The past few months have been amazing, why? Because I have seen changes, I have seen the other side. I saw a lot of friendship, a lot of love. I saw disappointment. I saw my notions about people change. I saw myself doing a lot of work, so much work that I go to bed with a hundred things on my mind and get up with a thousand. I am in fear when I put myself to sleep and I can't think of anything but work when I get up the next morning. I saw more responsibility, I saw less competition. I saw success, I felt the fear of failure every second. I saw confusion within myself, I saw exhaustion. I saw myself doubting so much I have never felt worse before. Right now, I am thinking of work I have piled up for tomorrow. And you guessed it right, I am feeling miserable.

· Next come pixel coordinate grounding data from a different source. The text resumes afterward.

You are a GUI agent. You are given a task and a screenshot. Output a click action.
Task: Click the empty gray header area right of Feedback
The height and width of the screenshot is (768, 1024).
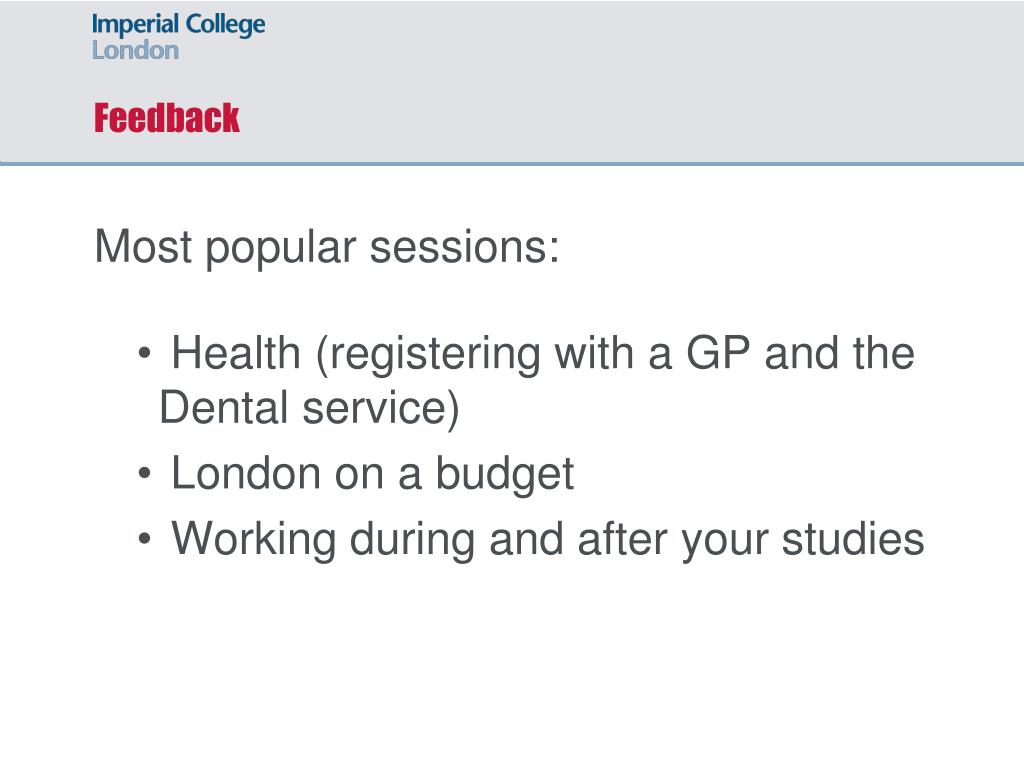click(x=627, y=118)
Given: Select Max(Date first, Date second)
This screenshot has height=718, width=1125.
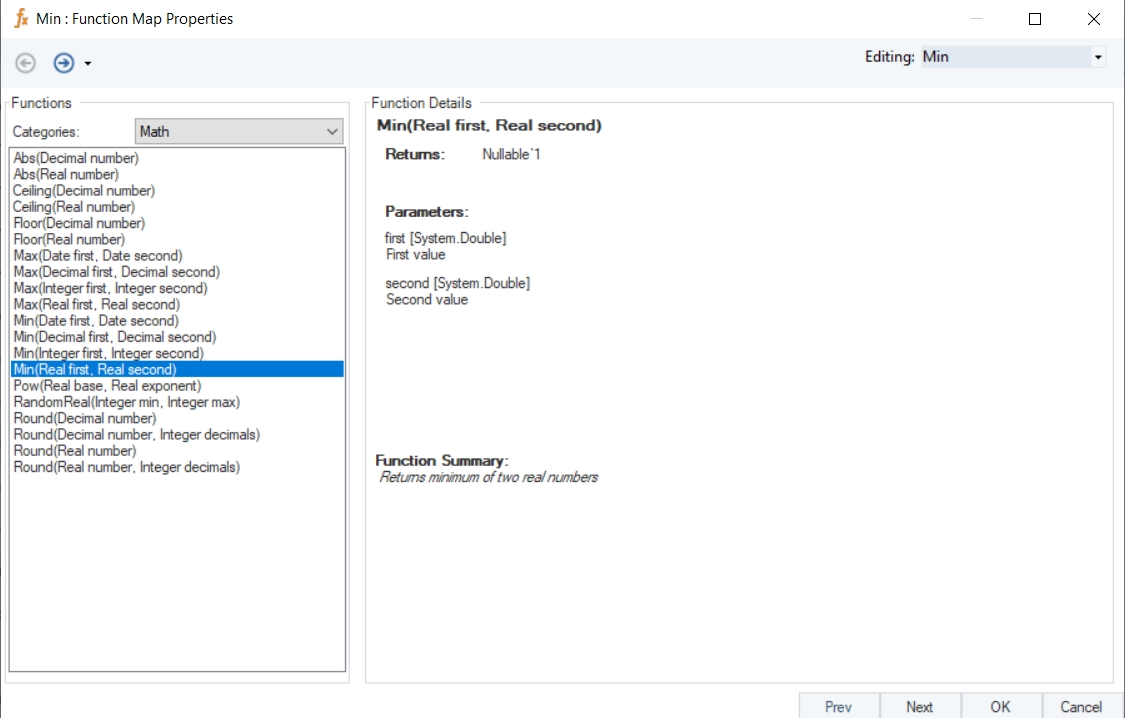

I have now seen so much ego in myself and others, that I am tired of it. Intelligent people give me looks, I think they are losers. Fools thought I was one, and if found it immensely funny that we think the same about each other.
I dont know about others, but I feel good about the multi-layered change in my life. I am not me anymore, I dont think like I thought before.
I realized that work gets done when you hold yourself responsible for it, it goes down the drain when you hold someone else responsible for it. So, do you take up all the work to yourself? No, give it to them, take up the responsibility. They screw up, you curse yourself.
Life has been difficult. Some one recently told me, dont work so much, you will burn out soon. I wish i could understand that, I have always feared losing the fire in myself. I keep myself working just because of that.
I also realized that I was quite a jerk sometimes, and I needed a break. And when I move towards a break, a message brings me a new problem.
Am I unhappy? Far from it... I am sane now. I am feeling exhausted, but I feel good.
First, there are those people who irritate me with their 'I did! I did' and 'Me! Me!' attitude. Claiming credit is one thing, climbing on it and capturing it is another. I don't understand one thing, are they so insecure that they have to go to that extent? Are they so unsure about their success? Are they so doubtful of their talents? Or are they simply desperate? When someone does something, then they will get what they deserve automatically. Overdoing it will only cause a reverse effect. Ask anything, discuss anything, and immediately comes the reply, "I! I! I!...", even before the matter has been discussed completely. Grrr...... Do they have words like 'you', 'others', and 'we' in their dictionary? Why is there always a reluctance to work as a team and take the credit as a team????...
The others are the jealous back biters. Bloody @#$%&%$#^@$%#$%#@&%#@&$# !!!!!
I do a bit of work that could be worth taking a bit of credit. Knowing myself, and experimenting with myself for the past year, i have noticed that credit follows me some way or the other, and even if I make very less noise about it, someone catches up. No, i am not a humble person. Very proud about myself. But I just don't go about blowing horns unless there is an ulterior, materialistic reason for the advantage of the teams I work with. But yeah, there is always someone behind my back, all jealous of what I am doing. What is even more infuriating is that they bitch about the work I do, and not me! Oh! For god sakes! Get a life people! Stop giving comments like "Oh, it looks like its his own team, it looks like he is doing everything."
OK, now, that was not bad. All the anger is out. Those guys can claim and blame and bitch their way to assumed glory, while I work my way to perfect individual glory. Peace.
and yeah! there are those people who think they 'know it all' and think that i think that i 'know it all'. They talk like they are on the top of the world......%^&*%^&*^&*.....ok, i ll stop here.....i should stop rantings and cribbings now. :)
Well coming to the first line of ma post, I saw a lot of love. Which did blow up my anger and frustration. Credit goes to the person!